*Document passage*:

+++++

Wednesday 2 June 2021

Deliberate acts of cruelty against community cats in Singapore

A spate of deliberate acts of cruelty against community cats in Singapore is concerning to some residents. The type of wounds inflicted clearly indicate deliberate acts of violence against these cats. These are deep slash type wounds to their bodies. And it is not the first time this has happened. In this instance violence against cats has occurred in a residential district of Singapore called Ang Mo Kio. It is abbreviated as AMK. It is situated in the north-east of Singapore and is the third most populated planning area in the North-East region and ranks eighth in terms of population in the country overall.

Ang Mo Kio cats have been slashed by abuser
Ang Mo Kio cats have been slashed by abuser. Photos: Ang Mo Kio South Caregivers and Feeders

To be perfectly frank, what is happening in Singapore happens all over the world in developed countries. It's identical. The overall scenario is absolutely typical. Society has abandoned cats through irresponsible cat ownership. These are domesticated cats. They become community cats and some of them produce offspring who become feral cats. The upshot is that you get cats without homes living on the streets and in this instance, it happens to be in a place which is known for its order and cleanliness. The authorities in Singapore like to keep the place squeaky-clean.

That attitude must filter down or it filters up from the population and so when cats 'litter the streets' of an orderly society it must irritate some people. And those people who are insensitive to animal welfare are liable to be driven to abuse against these animals. Set against that there are residents who are better-disciplined and realise that although the cats spoil the appearance of the place (in the eyes of some) they have a duty to act humanely towards them because society put them there. It is not the fault of the cats and therefore they should not be punished in any way.

+++++

*Instructions for the task*:
In the article on cruelty against community cats in Singapore, in which residential district did this instance of violence occur?

*Dataset extract*:

+++++

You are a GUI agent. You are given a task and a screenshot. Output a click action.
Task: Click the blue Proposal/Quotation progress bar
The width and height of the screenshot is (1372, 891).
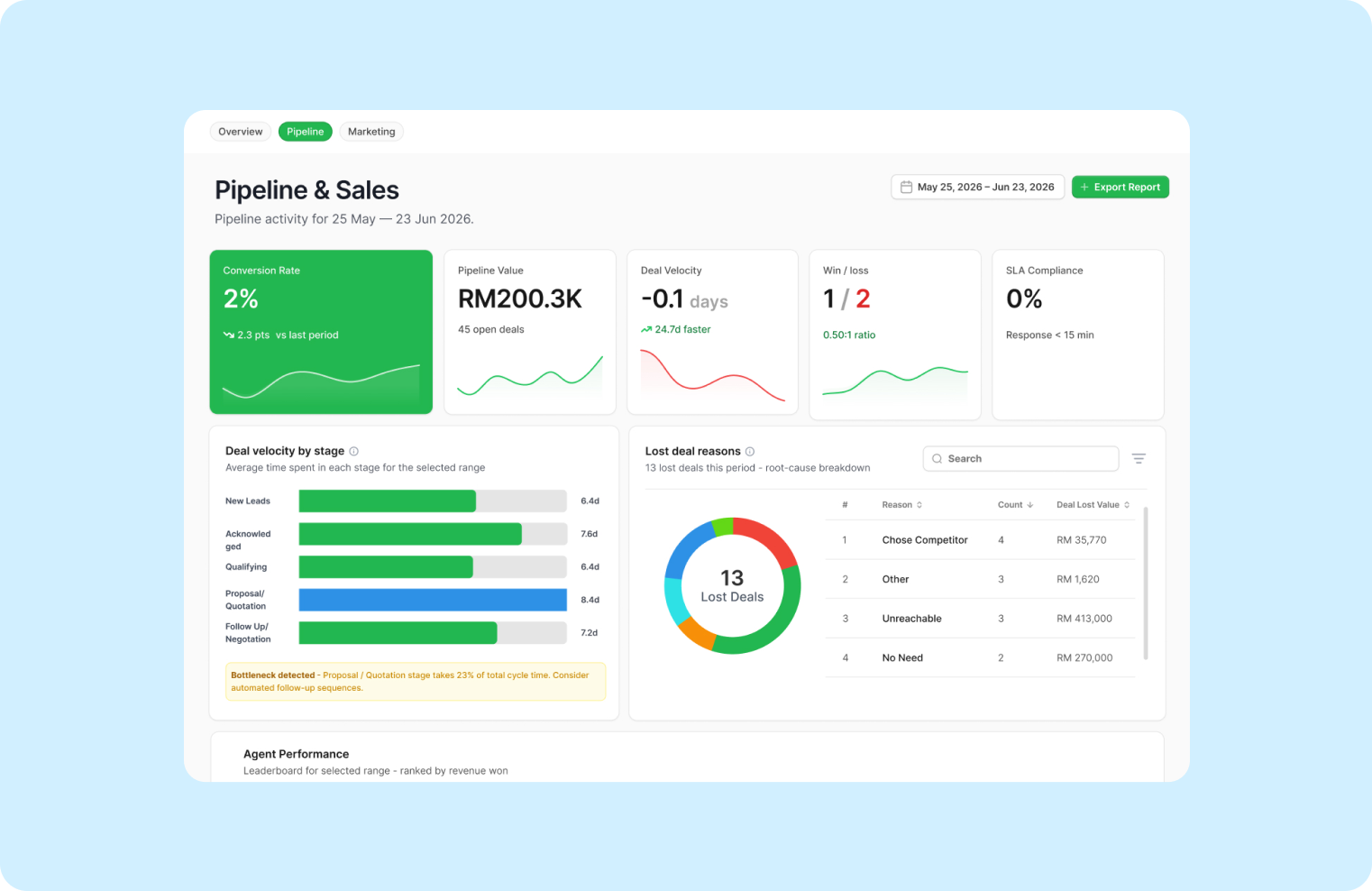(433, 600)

+++++

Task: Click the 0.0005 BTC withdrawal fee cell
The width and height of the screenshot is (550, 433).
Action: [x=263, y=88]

+++++

*Response for this exercise*:
Ang Mo Kio (AMK), in the north-east of Singapore.